(WHAT TO DO): Please copy out every line of the data word for word.

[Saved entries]
=== Section Start ===
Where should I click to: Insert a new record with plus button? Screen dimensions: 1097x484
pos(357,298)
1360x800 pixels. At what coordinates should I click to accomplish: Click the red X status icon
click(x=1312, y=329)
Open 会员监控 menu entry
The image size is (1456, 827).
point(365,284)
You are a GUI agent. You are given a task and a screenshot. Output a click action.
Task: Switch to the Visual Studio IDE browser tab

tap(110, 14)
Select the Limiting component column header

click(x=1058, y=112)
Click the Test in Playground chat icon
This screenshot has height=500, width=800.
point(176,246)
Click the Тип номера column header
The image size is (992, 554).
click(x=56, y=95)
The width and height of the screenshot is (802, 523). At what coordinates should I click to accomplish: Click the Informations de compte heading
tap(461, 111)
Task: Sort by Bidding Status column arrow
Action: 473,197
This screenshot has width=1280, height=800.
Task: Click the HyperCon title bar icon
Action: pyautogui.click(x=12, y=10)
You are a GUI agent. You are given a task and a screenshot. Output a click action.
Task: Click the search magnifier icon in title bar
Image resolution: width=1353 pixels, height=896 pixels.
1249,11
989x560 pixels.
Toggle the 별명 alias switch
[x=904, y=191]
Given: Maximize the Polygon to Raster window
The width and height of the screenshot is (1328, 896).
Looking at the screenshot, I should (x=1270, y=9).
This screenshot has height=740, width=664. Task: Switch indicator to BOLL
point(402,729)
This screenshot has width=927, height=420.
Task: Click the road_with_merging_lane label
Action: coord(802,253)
=== Section End ===
(TASK RESULT):
Where should I click to: Insert a new record with plus button? Screen dimensions: 1097x484
pos(357,298)
1360x800 pixels. At what coordinates should I click to accomplish: Click the red X status icon
click(x=1312, y=329)
Open 会员监控 menu entry
The image size is (1456, 827).
point(365,284)
You are a GUI agent. You are given a task and a screenshot. Output a click action.
Task: Switch to the Visual Studio IDE browser tab

tap(110, 14)
Select the Limiting component column header

click(x=1058, y=112)
Click the Test in Playground chat icon
This screenshot has height=500, width=800.
point(176,246)
Click the Тип номера column header
The image size is (992, 554).
click(x=56, y=95)
The width and height of the screenshot is (802, 523). At what coordinates should I click to accomplish: Click the Informations de compte heading
tap(461, 111)
Task: Sort by Bidding Status column arrow
Action: 473,197
This screenshot has width=1280, height=800.
Task: Click the HyperCon title bar icon
Action: pyautogui.click(x=12, y=10)
You are a GUI agent. You are given a task and a screenshot. Output a click action.
Task: Click the search magnifier icon in title bar
Image resolution: width=1353 pixels, height=896 pixels.
1249,11
989x560 pixels.
Toggle the 별명 alias switch
[x=904, y=191]
Given: Maximize the Polygon to Raster window
The width and height of the screenshot is (1328, 896).
Looking at the screenshot, I should (x=1270, y=9).
This screenshot has height=740, width=664. Task: Switch indicator to BOLL
point(402,729)
This screenshot has width=927, height=420.
Task: Click the road_with_merging_lane label
Action: coord(802,253)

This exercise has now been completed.